Ini refleksi buat jurnalisme warga, blogger, dan jurnalis untuk berbenah diri dalam merangkai kata dan kalimat dalam pemberitakan kepada warga (pembaca). Minggu, 11/2/ 2018 saya menulis di kompasiana tentang kasus penyerangan terhadap umat Katolik St Lidwina di Sleman Yogyakarta.Â
Baca beritanya di sini. Kemudian tulisan tersebut dikirim oleh istri saya via whatsaap kepada seorang saudara di Nusa Tenggara Timur. Respon dari seberang adalah ah itu berita hoax.
Lihat gambar di bawah
Kompas media yang mengusung semboyan "Amanat Hati Nurani Rakyat", dikenal sebagai sumber informasi tepercaya, akurat, dan mendalam pun masih dibilang hoak. Mengapa? Baca lebih lanjut.
Situasi di atas ada dua hal yang bisa kita jadikan refleksi bersama insan pewarta. Pertama, saya menulis tanggal kejadian salah. Seharusnya tanggal (11/2) tetapi Saya menulis (2/11) sudah diperbaiki. Jika keteledoran seperti yang saya lakukan masih dibuat juga oleh siapapun yang menggeluti dunia tulis menulis di media; maka hal ini akan berdampak pada tingkat kepercayaan warga (pembaca), terhadap si penulis maupun media yang bersangkutan.

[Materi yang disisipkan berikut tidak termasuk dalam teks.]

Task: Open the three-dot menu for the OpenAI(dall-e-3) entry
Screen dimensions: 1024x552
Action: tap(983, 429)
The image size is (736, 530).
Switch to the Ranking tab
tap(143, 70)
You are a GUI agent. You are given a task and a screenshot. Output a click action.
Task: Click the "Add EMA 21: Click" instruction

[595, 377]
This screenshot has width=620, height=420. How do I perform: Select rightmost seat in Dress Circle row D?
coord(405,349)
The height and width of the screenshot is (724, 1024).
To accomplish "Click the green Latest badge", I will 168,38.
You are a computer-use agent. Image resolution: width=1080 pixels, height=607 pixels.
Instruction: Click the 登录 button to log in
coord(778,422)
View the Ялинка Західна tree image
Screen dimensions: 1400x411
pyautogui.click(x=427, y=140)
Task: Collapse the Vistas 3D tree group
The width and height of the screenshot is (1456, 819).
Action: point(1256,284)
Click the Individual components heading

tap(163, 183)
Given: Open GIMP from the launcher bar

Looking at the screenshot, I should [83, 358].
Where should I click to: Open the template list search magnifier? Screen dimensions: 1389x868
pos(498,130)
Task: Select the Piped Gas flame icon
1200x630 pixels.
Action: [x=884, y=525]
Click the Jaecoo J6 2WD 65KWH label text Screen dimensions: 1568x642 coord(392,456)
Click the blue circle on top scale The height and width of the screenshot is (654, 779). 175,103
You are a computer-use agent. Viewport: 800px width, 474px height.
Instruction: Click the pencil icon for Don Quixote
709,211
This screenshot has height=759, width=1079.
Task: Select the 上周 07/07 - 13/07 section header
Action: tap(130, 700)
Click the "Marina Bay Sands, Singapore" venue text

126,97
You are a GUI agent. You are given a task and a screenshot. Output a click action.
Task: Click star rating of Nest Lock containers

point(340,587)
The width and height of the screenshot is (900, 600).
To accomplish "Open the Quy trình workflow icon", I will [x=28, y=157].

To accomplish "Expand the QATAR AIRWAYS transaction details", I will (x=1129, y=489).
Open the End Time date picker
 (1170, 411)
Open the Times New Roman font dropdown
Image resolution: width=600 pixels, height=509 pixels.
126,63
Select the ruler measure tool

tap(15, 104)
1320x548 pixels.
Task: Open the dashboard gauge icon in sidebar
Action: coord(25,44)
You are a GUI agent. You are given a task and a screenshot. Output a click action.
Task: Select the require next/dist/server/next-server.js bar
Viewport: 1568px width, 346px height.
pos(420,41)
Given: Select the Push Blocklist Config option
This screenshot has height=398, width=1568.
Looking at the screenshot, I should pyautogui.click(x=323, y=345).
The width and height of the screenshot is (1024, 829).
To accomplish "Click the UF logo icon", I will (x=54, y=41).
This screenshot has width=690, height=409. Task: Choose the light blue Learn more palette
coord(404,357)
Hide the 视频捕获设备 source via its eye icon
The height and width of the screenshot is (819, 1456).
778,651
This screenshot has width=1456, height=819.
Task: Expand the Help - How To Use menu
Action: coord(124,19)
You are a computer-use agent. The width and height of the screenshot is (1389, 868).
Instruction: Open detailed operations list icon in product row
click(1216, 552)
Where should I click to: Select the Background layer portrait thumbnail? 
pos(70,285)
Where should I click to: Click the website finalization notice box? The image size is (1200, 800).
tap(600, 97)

Kedua, media sekaliber kompas pun masih dibilang hoax ini memberi pesan bahwa masyarakat sudah pusing dengan ramainya berita bohong dimana mana; Jadi media dengan tingkat keakuratan tinggi seperti kompas pun disamaratakan.
Sekarang mari kita mulai menulis dengan data dan fakta yang jelas dan bisa dipertanggung jawabkan secara hukum maupun moral.
Jangan seperti ini.
(lihat gambar di bawah)
- What = apa : apa peristiwa yang terjadi ?
- who = siapa : siapa pelaku atau korban dalam peristiwa tersebut ?
- where = dimana : dimana peristiwa tersebut terjadi ?
- when = kapan : kapan peristiwa tersebut terjadi ?
- why = mengapa : mengapa peristiwa tersebut dapat terjadi ?
- how = bagaimana : bagaimana peristiwa tersebut terjadi ?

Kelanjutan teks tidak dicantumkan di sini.